== Quoted passage ==
Kelli Garner and Johnny Galecki in Los Cabos, Mexico. (January 6, 2013) -Photo: Fame/Flynet, Getty, INFphoto, Pacific Coast News, Splash News
Looks like somebody’s getting ready for a “big bang!”
Dude does pull some quality tail.
He must have the charm and guile of a snake oil salesman running for office. He’s uglier than me – and that’s saying something – yet even before his BBT days he was already a chick magnet.
Kaley Cuckoo and this chick are quality tail? And let’s face it, Kaley only banged him long enough to make sure she was a permanent fixture on the show. She would have banged Jim Parsons if she could have, but he is gay.
To be fair, Kaley Cuckoo could’ve was considered quality tail back in her “8 simple Rules” and “Charmed” days. Now? Not so much.
Don’t know about Cuckoo, but that Garner chick is DEFINITELY quality tail.
Kelli Garner has one of the nicest “natural” racks in Hollywood,
with the exception of Susan Sarandon’s daughter Eva from Californication.
“make sure she was a permanent fixture on the show”
Well, considering the role of Penny was written SPECIFICALLY with Cuoco in mind, I don’t think she had to worry about that. She was a series regular from the very beginning.

== Record excerpts ==

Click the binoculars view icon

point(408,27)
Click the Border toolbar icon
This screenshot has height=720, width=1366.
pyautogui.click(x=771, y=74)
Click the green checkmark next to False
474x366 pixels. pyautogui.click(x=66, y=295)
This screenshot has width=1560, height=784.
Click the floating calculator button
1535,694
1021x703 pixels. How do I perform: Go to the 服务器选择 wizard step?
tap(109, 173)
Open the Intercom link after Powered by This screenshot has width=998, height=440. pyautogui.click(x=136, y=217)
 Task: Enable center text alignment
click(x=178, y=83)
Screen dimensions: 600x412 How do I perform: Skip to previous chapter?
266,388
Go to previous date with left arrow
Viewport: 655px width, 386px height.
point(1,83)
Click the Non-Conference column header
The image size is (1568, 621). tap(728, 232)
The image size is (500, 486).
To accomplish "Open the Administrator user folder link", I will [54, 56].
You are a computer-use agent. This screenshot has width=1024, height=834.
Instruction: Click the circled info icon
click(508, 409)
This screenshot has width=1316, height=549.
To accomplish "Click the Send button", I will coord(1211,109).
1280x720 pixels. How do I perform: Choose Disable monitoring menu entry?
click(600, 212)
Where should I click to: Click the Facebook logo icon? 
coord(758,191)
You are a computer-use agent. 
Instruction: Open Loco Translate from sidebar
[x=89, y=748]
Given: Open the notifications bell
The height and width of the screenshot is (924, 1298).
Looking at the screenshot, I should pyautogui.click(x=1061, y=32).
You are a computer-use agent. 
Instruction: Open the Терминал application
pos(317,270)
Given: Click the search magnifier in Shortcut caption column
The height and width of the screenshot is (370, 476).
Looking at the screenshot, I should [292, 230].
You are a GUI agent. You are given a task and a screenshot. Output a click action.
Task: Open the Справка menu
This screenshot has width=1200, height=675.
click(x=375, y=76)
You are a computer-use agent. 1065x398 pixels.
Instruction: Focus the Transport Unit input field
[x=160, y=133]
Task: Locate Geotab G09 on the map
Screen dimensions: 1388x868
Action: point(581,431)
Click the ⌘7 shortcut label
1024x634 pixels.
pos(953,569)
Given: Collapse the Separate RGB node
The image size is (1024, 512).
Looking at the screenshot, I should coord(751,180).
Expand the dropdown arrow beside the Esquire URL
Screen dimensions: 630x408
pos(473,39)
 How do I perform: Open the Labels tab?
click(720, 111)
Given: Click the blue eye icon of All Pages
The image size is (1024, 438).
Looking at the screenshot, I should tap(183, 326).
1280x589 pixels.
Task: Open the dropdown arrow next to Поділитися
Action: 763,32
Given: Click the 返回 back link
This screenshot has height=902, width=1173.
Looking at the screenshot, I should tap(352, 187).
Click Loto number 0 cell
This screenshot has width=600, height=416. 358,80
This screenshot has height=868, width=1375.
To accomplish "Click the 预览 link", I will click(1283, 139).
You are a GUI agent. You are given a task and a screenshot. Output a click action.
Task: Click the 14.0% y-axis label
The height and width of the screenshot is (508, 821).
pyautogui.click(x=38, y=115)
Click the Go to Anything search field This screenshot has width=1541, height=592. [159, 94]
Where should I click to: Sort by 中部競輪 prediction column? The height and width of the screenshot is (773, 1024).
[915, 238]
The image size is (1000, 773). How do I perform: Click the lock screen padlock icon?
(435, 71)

== Requirements ==
Continue the comment thread about the photo of Kelli Garner and Johnny Galecki in Los Cabos from its last comment.

== Result of this task ==
They switch out characters all the time. They took out the one daughter after the first season of Last Man Standing, put in a new one and rearranged everything. Jim Parsons is about 80% of that whole show, just like Neil Patrick Harris is about 80% of How I Met your Mother. She is replaceable, even today.
Again, Cuoco was the sole inspiration for the character Penny. Her spot on the show was as secure as it gets. One of my college buddies has been an AD on that show since season 1. The writers used her personally as inspiration when creating that character. I’m not defending Cuoco (truth is, can’t stand her), I’m just saying that the idea that she had to somehow “secure her role on the show” by dating Johnny G. is asinine. And besides, at that point, they were all in the same boat, hoping for more season pick ups and decent ratings. They dated in season 2.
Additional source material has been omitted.